• What the task asks:
Output exactly the lines that run from the line with "Viewport: 1024px width, 640px height." to the end of the material, both ends included, and no other lines.

• Information:

--------------------------------------------------

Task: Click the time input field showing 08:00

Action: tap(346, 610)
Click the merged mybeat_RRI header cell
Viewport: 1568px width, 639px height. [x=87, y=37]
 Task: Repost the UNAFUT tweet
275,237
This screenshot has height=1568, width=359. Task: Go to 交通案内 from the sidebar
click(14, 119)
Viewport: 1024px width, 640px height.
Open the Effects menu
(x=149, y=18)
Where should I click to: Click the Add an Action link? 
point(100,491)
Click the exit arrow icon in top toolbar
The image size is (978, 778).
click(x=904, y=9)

--------------------------------------------------

• Exercise output:
Viewport: 1024px width, 640px height.
Open the Effects menu
(x=149, y=18)
Where should I click to: Click the Add an Action link? 
point(100,491)
Click the exit arrow icon in top toolbar
The image size is (978, 778).
click(x=904, y=9)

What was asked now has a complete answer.